(Dataset records)
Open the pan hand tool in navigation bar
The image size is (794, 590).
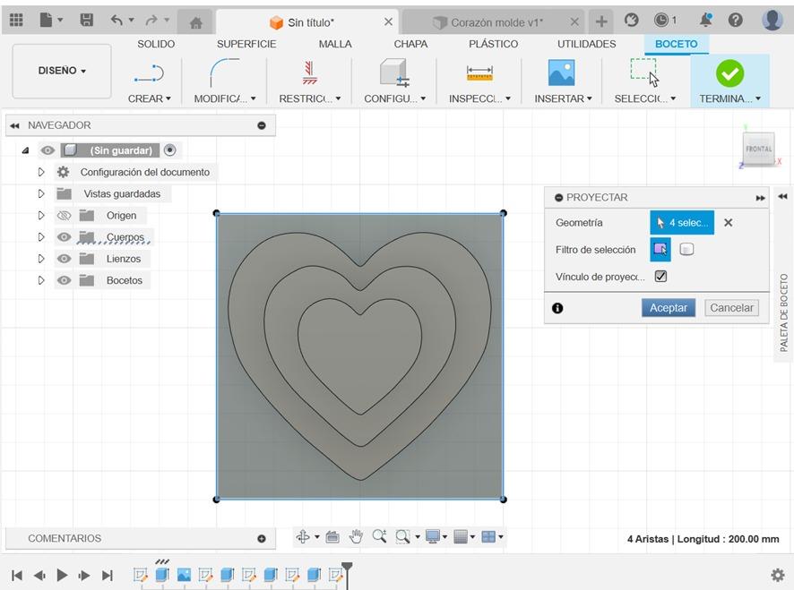point(356,537)
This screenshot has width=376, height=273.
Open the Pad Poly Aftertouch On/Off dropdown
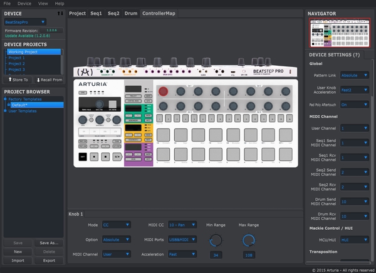pyautogui.click(x=354, y=105)
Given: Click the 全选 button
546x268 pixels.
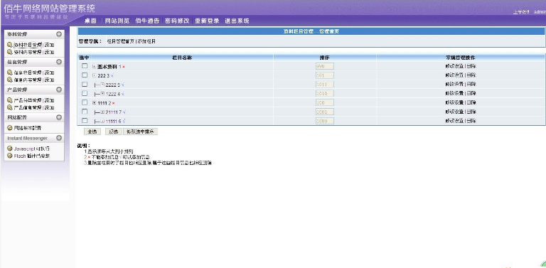Looking at the screenshot, I should pos(92,132).
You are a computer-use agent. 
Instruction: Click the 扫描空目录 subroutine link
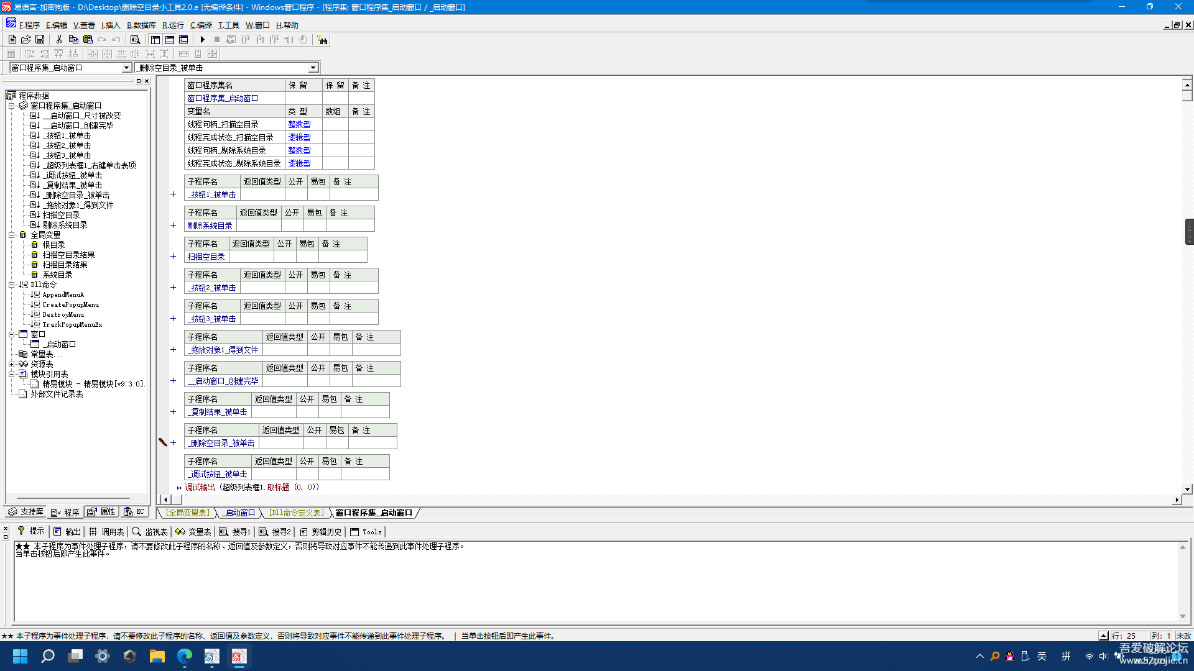point(206,257)
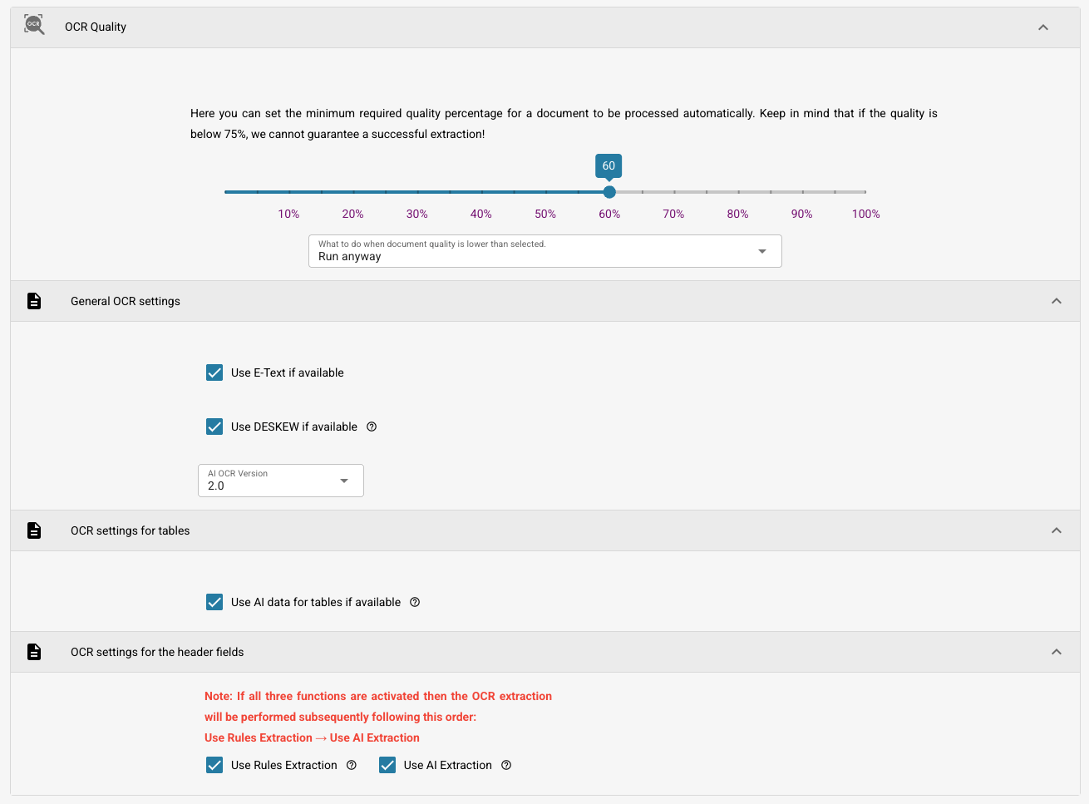This screenshot has height=804, width=1089.
Task: Collapse OCR settings for tables section chevron
Action: click(x=1057, y=530)
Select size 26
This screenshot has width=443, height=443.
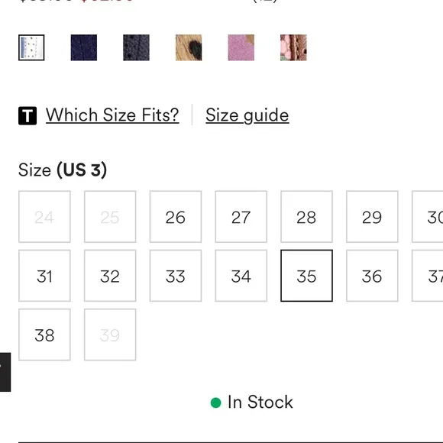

To be done »
Rewrite the items from the line containing "You are a computer-use agent." through the end of the items, replacing "Select" with "Pick" and keeping everything else unchanged. Leave the pictures out of your answer.

Response to the exercise »
You are a computer-use agent. 
Instruction: Click the 扫描空目录 subroutine link
point(206,257)
This screenshot has height=804, width=1089.
Task: Collapse OCR settings for tables section chevron
Action: click(x=1057, y=530)
Pick size 26
This screenshot has width=443, height=443.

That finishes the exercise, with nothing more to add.